> _Material provided_:
Start of Block

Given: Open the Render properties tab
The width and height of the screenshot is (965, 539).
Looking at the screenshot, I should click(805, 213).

End of Block
Start of Block

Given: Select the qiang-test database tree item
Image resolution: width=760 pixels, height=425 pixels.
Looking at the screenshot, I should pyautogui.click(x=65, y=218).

End of Block
Start of Block

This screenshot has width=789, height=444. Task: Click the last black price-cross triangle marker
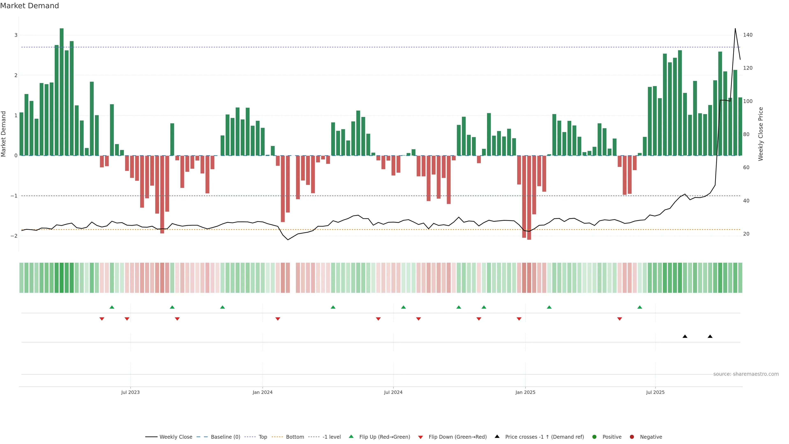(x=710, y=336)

End of Block

Copy every line that contains "Given" from the listing above.

Given: Open the Render properties tab
Given: Select the qiang-test database tree item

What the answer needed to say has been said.